Back home, Jamie finds the usual suspects: kooky Southern mom (Megan Mullaly), queen-bee former high school friends who move in a pack as if attached at the hip, her rakish ex (Tom Welling, yes the Tom Welling) whose past bad behavior doesn’t do enough to occlude his attractiveness, and a hot younger guy (Garrett Wareing) who is moony over Jamie as only hot younger guys in movies can be. Oh, and there is Jamie’s former ne’er-do-well sister, Marissa (Cassidy Freeman), who bought the local roller rink, where Jamie picks up some part-time work. 

As the various plots of Chasing Summer develop, we are treated to a bevy of trusty standards: the awkward “you’re back in town?” supermarket encounter, the “I’m too old to be at this party” bacchanal, the “you keep leaving so no one leaves you” heart-to-heart. It’s all stuff we’ve seen a thousand times before, but Decker is hellbent on making it new, exciting, unique. 

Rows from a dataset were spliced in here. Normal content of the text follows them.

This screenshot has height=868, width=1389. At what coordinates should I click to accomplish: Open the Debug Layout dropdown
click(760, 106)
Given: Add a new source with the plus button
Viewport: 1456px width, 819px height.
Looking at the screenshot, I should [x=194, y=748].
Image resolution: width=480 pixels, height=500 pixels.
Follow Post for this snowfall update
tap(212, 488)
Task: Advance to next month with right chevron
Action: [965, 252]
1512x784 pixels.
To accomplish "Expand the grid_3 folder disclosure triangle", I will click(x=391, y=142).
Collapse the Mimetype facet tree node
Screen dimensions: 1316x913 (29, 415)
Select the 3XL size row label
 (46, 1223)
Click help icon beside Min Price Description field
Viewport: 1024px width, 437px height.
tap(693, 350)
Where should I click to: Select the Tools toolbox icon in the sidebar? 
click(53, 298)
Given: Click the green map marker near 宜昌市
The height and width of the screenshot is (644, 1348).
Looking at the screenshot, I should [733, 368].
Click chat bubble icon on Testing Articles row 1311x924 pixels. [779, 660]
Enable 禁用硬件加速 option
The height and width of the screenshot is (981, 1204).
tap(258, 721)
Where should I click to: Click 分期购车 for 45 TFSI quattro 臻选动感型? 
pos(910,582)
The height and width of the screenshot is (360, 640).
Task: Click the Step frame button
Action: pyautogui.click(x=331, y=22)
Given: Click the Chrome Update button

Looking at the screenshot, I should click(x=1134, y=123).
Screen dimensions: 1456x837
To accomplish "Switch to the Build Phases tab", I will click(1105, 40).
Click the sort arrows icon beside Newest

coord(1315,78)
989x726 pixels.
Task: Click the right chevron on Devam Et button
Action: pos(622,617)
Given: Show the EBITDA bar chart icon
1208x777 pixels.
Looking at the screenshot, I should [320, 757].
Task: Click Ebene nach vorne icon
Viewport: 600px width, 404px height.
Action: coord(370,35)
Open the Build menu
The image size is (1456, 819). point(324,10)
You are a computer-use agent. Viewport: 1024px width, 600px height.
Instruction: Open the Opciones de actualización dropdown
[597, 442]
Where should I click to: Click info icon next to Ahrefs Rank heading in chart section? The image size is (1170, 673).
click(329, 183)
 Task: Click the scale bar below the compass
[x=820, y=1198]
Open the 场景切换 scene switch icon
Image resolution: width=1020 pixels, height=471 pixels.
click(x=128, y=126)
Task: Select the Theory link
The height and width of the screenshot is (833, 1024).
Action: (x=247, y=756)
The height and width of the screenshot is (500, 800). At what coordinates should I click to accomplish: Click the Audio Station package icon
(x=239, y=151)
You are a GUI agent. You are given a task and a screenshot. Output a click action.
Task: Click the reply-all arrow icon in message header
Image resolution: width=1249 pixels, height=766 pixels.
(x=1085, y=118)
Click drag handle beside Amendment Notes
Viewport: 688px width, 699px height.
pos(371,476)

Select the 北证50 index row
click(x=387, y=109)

She mostly tries to achieve that by making her camera go crazy, ceaselessly wandering and looping. She edits with abandon, cutting frequently, often with complete disregard for continuity — especially for where actors are placed in each shot. Decker is fast and loose with tonal shifts, with abrupt changes of scene. The film often looks lovely, but its arty aesthetic is rarely harmonious with Shlesinger’s comedy. The two forces of the film regularly seem at odds with one another, as if both creators are grabbing the picture out of each other’s hands and running away with it every few minutes. 

There is something fascinating about that tension, but it doesn’t exactly make for pleasant viewing, which I think is the ultimate goal here. (Shlesinger said as much in her introduction at the premiere.) That said, some scenes work better than others. Shlesinger and Wareing have nice chemistry — maybe it’s easy to have chemistry with a friendly, horny Greek statue — and there are moments of summery melancholy that gracefully register. The premiere audience here at Sundance also laughed plenty, with a heartiness that suggests this curious experiment works well on some people. 

I, on the other hand, had an almost allergic reaction to the film’s war of tone and tempo, its clashing ambitions. Philistine though it might make me, I’d kind of rather see the totally expected version of Shlesinger’s movie — freeing up Decker to go apply her acquired-taste style to something more apt for it. But perhaps this is exactly where the director wanted to be, and she has made precisely what she wanted to make. If that’s the case, then fair enough, and godspeed. May this steadfastly bizarre stew find its satisfied consumers.